Archive for January, 2010

It’s Raining Lions and Hyenas!

Forget “When it rains, it pours” and forget “It’s raining cats and dogs!”

  • My daughter and I finished her Science Fair project and I couldn’t even go because I had a quiz in Statistics that I failed. I should have just missed the quiz!
  • Another reason I couldn’t make the Fair was because of my Management class and how he’s adamant with checking our names on the roll like we’re in 3rd grade. He didn’t even check the roll.
  • Oh, ANOTHER reason why I should have just stayed home is because I woke up happy, THEN my period comes. Periods are painfully sweet, yanno? It’s a sweet to find out you’re not pregnant by enduring pain. So, while enduring this pain, I had to walk what seemed like 5 miles to class and then back.
  • Oh it gets BETTER!.

  • I get to work, clock out for lunch and the truck WON’T start. I figured it was nothing and just ate at the cafe inside the building. I clock out to go home and the truck STILL won’t start. It takes me 30 mins to find the number to Roadside Rescue with Sprint. AAA comes and they say it could be the battery or the fuel pump. I had to get the truck towed home. The worst feeling in the world is the go to bed hungry because you can’t drive to the store and get something to eat or open your fridge because you haven’t bought groceries. The irony is that I had planned on going after I got off from work. FML!
  • I couldn’t even go and pick up C.W. because his car needs a radiator which marks a week since the last time we’ve seen each other. Everything is getting in the way of us. Is this a sign?
  • I took a cab to work this morning. I made it in the parking lot at 8:04 AM and I was supposed to be at work for 8:00 AM. Thank God for the 7 minute grace period. Sorta. I had to run up 6 flights of stairs JUST to make it on time. FML, AGAIN!
  • So, why am I still smiling? Why am I still happy? Your guess is as good as mine!

    There’s a bunch of other shit that has occurred early this week that I care not to mention because of that exact reason — I DO NOT CARE. I’m STILL standing! I am amazed at my strength! Just call me Wonder Woman. Hell, even Superwoman will suffice!!!!!!!!

    7 comments

    And it begins…

    ..the assignments, the projects, the quizzes, the homework, the sleepless nights, the days without enough time, the nights without enough time for sleep, the private calls, the continous nonsense with my son’s father, me not keeping in touch with the new “boo” because of all of the above…

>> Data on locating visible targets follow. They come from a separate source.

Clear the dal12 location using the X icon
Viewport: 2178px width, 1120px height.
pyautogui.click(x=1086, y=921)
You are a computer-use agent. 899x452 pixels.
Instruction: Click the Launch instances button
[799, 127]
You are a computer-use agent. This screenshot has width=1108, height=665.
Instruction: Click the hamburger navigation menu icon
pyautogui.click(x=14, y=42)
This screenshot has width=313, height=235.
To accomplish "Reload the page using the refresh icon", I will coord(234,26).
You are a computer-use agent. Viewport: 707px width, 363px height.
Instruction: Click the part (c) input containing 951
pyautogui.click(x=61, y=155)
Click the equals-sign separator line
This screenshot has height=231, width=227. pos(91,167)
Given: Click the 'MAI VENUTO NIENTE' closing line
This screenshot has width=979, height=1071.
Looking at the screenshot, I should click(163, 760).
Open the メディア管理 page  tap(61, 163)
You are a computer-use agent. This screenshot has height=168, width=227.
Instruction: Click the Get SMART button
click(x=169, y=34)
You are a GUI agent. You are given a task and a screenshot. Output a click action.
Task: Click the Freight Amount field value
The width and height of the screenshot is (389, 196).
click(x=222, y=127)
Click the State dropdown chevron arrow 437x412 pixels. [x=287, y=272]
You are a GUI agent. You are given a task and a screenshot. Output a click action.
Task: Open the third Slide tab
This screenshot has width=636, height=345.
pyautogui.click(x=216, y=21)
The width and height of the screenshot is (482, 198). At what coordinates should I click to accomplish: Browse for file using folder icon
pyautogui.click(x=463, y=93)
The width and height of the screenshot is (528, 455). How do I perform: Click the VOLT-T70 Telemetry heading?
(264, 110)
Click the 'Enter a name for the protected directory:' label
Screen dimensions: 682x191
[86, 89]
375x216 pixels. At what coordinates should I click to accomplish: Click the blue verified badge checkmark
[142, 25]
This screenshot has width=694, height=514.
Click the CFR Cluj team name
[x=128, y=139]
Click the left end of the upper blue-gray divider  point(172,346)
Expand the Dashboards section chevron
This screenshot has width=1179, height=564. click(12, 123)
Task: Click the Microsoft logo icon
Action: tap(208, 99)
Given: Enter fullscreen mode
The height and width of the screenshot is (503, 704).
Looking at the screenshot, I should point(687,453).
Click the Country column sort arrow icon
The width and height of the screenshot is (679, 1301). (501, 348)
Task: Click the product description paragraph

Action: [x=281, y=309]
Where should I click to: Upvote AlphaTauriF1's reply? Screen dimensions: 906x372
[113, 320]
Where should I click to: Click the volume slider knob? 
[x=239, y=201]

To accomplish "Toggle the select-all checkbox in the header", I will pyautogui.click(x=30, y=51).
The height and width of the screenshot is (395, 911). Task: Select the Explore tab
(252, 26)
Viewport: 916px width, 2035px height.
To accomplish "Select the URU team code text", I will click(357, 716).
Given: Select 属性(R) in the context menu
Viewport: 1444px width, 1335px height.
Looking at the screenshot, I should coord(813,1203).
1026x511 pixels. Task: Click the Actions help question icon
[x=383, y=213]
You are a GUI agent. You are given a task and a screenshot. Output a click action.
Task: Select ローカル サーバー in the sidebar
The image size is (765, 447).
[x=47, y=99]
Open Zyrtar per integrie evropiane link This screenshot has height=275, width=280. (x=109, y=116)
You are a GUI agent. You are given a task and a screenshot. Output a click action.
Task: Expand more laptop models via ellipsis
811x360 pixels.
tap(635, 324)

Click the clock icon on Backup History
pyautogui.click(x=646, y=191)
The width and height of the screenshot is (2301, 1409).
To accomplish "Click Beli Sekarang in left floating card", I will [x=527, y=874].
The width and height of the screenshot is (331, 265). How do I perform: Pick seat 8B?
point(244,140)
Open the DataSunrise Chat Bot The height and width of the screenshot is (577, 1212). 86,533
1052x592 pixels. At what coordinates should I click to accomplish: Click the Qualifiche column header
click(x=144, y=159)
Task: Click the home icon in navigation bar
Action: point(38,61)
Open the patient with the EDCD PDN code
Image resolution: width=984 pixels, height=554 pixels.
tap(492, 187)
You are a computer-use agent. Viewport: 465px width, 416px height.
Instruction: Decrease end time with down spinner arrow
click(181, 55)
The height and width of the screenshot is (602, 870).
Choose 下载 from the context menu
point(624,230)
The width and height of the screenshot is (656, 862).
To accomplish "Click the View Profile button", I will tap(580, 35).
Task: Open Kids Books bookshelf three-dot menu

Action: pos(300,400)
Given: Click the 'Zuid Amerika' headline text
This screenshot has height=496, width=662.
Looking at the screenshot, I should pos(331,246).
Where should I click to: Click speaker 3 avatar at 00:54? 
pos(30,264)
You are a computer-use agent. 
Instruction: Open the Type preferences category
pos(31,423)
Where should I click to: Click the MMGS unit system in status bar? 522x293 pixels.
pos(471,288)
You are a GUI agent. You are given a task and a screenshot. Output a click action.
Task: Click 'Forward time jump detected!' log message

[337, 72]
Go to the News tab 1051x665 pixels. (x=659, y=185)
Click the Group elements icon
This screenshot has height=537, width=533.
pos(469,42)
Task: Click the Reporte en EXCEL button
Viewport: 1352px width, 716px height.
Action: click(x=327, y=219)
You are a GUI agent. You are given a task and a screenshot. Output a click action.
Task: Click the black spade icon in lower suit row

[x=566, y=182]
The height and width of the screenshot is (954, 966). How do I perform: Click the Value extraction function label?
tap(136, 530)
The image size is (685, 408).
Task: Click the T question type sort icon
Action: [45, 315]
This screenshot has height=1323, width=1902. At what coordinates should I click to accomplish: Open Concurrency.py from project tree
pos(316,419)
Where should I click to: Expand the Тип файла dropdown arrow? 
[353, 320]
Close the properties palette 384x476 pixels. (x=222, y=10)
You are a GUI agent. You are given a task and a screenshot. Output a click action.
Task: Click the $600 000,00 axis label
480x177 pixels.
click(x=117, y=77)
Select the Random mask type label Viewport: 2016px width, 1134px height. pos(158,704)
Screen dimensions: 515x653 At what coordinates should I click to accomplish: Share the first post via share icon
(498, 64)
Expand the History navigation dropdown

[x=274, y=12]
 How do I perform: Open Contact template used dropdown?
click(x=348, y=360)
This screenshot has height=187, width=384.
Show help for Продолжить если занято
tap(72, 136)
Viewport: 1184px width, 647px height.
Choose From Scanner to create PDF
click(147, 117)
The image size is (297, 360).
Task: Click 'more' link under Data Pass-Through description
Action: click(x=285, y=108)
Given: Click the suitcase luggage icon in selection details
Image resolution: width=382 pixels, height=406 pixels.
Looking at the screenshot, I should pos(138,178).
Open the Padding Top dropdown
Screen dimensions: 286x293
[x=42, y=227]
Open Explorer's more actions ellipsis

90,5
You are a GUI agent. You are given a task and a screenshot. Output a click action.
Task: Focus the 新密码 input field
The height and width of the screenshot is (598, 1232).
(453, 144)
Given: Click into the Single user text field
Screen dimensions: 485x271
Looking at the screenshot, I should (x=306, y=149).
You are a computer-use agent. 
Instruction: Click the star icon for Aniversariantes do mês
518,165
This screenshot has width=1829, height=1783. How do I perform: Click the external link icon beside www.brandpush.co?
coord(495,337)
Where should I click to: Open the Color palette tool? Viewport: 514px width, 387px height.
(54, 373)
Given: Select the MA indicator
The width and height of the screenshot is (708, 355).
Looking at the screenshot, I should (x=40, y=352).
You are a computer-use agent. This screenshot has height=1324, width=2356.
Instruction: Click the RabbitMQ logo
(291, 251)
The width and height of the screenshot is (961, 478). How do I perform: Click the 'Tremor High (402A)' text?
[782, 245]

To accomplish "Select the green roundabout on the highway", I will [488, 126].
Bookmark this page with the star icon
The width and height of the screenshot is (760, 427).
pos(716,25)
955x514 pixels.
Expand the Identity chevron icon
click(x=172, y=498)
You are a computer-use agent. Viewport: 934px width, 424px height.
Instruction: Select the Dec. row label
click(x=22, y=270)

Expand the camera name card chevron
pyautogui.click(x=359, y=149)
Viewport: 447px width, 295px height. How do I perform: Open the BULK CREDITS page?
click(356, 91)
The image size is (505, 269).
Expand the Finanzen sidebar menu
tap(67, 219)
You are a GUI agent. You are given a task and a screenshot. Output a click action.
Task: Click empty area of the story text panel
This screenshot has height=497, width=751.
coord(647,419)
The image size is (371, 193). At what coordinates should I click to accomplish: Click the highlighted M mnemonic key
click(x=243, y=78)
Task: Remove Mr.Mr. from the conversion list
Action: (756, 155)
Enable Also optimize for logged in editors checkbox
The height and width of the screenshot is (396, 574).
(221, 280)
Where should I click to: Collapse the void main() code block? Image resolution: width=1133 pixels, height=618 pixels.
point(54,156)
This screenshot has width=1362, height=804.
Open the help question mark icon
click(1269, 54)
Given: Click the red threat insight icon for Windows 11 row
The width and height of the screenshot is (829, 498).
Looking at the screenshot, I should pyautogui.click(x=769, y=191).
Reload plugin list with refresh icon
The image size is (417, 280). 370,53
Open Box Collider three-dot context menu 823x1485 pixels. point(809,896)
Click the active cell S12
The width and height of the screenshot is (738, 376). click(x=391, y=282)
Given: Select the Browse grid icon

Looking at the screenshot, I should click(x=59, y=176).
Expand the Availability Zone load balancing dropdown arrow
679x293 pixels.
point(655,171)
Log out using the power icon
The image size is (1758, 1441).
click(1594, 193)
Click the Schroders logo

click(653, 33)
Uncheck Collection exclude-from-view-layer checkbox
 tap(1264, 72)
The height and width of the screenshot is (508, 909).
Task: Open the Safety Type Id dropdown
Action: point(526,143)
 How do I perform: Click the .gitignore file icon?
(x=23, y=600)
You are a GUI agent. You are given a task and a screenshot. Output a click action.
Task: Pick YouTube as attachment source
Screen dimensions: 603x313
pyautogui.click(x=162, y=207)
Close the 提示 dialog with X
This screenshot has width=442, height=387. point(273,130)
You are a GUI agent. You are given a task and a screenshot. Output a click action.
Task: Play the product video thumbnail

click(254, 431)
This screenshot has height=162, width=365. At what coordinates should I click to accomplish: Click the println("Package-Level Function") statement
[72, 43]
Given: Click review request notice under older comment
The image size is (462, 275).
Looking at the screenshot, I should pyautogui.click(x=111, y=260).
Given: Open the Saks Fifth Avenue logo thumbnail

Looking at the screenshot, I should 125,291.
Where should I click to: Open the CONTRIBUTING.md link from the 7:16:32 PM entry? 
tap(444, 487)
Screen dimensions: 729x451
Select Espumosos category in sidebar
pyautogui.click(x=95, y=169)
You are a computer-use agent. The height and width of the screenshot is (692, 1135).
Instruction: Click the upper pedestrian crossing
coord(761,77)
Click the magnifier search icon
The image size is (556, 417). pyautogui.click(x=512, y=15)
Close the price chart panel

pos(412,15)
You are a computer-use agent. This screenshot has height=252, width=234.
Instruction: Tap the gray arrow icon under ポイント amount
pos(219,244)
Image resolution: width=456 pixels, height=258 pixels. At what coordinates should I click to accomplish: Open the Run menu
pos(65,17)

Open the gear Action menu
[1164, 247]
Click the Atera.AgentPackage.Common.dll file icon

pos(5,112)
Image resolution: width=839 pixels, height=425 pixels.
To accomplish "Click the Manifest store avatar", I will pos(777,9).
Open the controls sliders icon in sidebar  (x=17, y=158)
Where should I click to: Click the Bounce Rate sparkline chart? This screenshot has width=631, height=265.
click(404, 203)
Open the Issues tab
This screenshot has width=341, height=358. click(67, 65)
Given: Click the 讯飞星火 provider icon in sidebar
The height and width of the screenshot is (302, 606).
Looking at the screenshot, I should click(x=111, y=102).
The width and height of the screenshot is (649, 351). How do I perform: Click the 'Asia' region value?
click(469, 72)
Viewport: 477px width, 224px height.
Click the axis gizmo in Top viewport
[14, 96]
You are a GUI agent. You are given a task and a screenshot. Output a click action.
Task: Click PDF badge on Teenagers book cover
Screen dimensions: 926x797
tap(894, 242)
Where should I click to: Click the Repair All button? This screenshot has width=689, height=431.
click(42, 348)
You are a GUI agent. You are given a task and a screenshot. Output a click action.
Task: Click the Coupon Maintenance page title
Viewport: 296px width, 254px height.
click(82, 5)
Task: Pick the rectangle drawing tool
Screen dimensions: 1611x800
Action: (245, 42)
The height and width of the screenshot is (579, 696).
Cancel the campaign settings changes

    I definitely need to do better. My focus is definitely where it needs to be–my children, school, and work. I’m trying to make time for C.W. but I really don’t have the energy. He hasn’t started complaining yet but he has called me EVERYDAY this week, continuously (I don’t mind) and I have not answered. I want to, but I’m sleep or too tired. Maybe this weekend we can spend some time together. I had to take off Tuesday JUST to get some rest in which I wasn’t too successful. I’m supposed to be resting now before I pick up the children from daycare but I’m “researching” things on Network Topology which isn’t due until next Tuesday. Who knows what will happen until then or how much I will forget. This week has not been a good week for me. I can’t wait until I get settled in my new place and be able to relax. Moving at the beginning of the semester was definitely NOT a good idea.